**What needs to be done**. Below are records to write out again, exactly as they read.

[Data section — start]

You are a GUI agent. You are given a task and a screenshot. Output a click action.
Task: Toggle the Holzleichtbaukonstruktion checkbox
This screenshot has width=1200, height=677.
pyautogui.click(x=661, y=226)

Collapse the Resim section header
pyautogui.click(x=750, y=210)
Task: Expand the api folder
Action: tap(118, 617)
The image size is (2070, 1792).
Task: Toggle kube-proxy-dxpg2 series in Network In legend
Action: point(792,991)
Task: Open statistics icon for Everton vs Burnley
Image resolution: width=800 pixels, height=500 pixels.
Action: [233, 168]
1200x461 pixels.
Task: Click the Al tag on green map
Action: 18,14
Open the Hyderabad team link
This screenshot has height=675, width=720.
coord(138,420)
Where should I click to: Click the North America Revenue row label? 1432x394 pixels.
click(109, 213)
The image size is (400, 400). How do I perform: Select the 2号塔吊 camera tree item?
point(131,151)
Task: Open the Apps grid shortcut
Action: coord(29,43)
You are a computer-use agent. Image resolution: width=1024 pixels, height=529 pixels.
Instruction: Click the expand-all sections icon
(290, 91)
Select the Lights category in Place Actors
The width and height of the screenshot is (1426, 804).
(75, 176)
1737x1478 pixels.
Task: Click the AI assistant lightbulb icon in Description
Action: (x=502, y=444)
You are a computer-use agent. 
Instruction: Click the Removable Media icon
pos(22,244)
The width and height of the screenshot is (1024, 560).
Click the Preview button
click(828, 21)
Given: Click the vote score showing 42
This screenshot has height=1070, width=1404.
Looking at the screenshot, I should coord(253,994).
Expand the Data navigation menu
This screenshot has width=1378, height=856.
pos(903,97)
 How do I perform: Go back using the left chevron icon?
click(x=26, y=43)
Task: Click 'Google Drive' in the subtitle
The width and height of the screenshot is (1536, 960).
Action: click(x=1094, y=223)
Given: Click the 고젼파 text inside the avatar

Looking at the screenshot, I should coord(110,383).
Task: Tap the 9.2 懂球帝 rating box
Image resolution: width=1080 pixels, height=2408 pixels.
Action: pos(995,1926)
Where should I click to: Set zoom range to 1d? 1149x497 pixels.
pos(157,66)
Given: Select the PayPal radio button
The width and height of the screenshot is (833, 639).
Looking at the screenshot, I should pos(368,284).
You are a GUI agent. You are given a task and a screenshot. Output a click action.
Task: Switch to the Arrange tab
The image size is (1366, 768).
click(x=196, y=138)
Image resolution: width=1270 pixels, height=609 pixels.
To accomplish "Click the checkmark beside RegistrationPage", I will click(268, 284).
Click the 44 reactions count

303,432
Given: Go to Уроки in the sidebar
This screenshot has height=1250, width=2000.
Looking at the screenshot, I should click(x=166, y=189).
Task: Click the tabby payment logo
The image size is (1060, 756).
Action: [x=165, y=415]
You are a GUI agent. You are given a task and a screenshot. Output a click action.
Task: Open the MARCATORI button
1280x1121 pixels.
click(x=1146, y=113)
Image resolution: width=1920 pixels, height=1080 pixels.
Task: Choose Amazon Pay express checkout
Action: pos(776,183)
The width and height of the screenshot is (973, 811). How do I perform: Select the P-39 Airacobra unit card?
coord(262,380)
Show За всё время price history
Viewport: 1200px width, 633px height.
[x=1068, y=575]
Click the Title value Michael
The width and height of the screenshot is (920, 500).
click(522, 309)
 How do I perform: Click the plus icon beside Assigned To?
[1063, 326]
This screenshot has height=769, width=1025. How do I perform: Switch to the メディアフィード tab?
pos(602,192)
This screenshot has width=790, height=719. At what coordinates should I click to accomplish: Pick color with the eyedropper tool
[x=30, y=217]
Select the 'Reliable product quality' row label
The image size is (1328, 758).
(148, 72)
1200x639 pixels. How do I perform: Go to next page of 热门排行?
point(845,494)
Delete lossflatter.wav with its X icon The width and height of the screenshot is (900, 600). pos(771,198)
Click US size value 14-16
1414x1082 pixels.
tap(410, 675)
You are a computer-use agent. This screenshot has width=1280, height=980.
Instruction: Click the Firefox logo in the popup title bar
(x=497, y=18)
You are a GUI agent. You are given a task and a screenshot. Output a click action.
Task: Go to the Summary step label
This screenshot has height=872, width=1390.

[Data section — finish]

**Solution to this problem**.
You are a GUI agent. You are given a task and a screenshot. Output a click action.
Task: Toggle the Holzleichtbaukonstruktion checkbox
This screenshot has width=1200, height=677.
pyautogui.click(x=661, y=226)

Collapse the Resim section header
pyautogui.click(x=750, y=210)
Task: Expand the api folder
Action: tap(118, 617)
The image size is (2070, 1792).
Task: Toggle kube-proxy-dxpg2 series in Network In legend
Action: point(792,991)
Task: Open statistics icon for Everton vs Burnley
Image resolution: width=800 pixels, height=500 pixels.
Action: [233, 168]
1200x461 pixels.
Task: Click the Al tag on green map
Action: 18,14
Open the Hyderabad team link
This screenshot has height=675, width=720.
coord(138,420)
Where should I click to: Click the North America Revenue row label? 1432x394 pixels.
click(109, 213)
The image size is (400, 400). How do I perform: Select the 2号塔吊 camera tree item?
point(131,151)
Task: Open the Apps grid shortcut
Action: coord(29,43)
You are a computer-use agent. Image resolution: width=1024 pixels, height=529 pixels.
Instruction: Click the expand-all sections icon
(290, 91)
Select the Lights category in Place Actors
The width and height of the screenshot is (1426, 804).
(75, 176)
1737x1478 pixels.
Task: Click the AI assistant lightbulb icon in Description
Action: (x=502, y=444)
You are a computer-use agent. 
Instruction: Click the Removable Media icon
pos(22,244)
The width and height of the screenshot is (1024, 560).
Click the Preview button
click(828, 21)
Given: Click the vote score showing 42
This screenshot has height=1070, width=1404.
Looking at the screenshot, I should coord(253,994).
Expand the Data navigation menu
This screenshot has width=1378, height=856.
pos(903,97)
 How do I perform: Go back using the left chevron icon?
click(x=26, y=43)
Task: Click 'Google Drive' in the subtitle
The width and height of the screenshot is (1536, 960).
Action: click(x=1094, y=223)
Given: Click the 고젼파 text inside the avatar

Looking at the screenshot, I should coord(110,383).
Task: Tap the 9.2 懂球帝 rating box
Image resolution: width=1080 pixels, height=2408 pixels.
Action: pos(995,1926)
Where should I click to: Set zoom range to 1d? 1149x497 pixels.
pos(157,66)
Given: Select the PayPal radio button
The width and height of the screenshot is (833, 639).
Looking at the screenshot, I should pos(368,284).
You are a GUI agent. You are given a task and a screenshot. Output a click action.
Task: Switch to the Arrange tab
The image size is (1366, 768).
click(x=196, y=138)
Image resolution: width=1270 pixels, height=609 pixels.
To accomplish "Click the checkmark beside RegistrationPage", I will click(268, 284).
Click the 44 reactions count

303,432
Given: Go to Уроки in the sidebar
This screenshot has height=1250, width=2000.
Looking at the screenshot, I should click(x=166, y=189).
Task: Click the tabby payment logo
The image size is (1060, 756).
Action: [x=165, y=415]
You are a GUI agent. You are given a task and a screenshot. Output a click action.
Task: Open the MARCATORI button
1280x1121 pixels.
click(x=1146, y=113)
Image resolution: width=1920 pixels, height=1080 pixels.
Task: Choose Amazon Pay express checkout
Action: pos(776,183)
The width and height of the screenshot is (973, 811). How do I perform: Select the P-39 Airacobra unit card?
coord(262,380)
Show За всё время price history
Viewport: 1200px width, 633px height.
[x=1068, y=575]
Click the Title value Michael
The width and height of the screenshot is (920, 500).
click(522, 309)
 How do I perform: Click the plus icon beside Assigned To?
[1063, 326]
This screenshot has height=769, width=1025. How do I perform: Switch to the メディアフィード tab?
pos(602,192)
This screenshot has width=790, height=719. At what coordinates should I click to accomplish: Pick color with the eyedropper tool
[x=30, y=217]
Select the 'Reliable product quality' row label
The image size is (1328, 758).
(148, 72)
1200x639 pixels. How do I perform: Go to next page of 热门排行?
point(845,494)
Delete lossflatter.wav with its X icon The width and height of the screenshot is (900, 600). pos(771,198)
Click US size value 14-16
1414x1082 pixels.
tap(410, 675)
You are a computer-use agent. This screenshot has width=1280, height=980.
Instruction: Click the Firefox logo in the popup title bar
(x=497, y=18)
You are a GUI agent. You are given a task and a screenshot. Output a click action.
Task: Go to the Summary step label
This screenshot has height=872, width=1390.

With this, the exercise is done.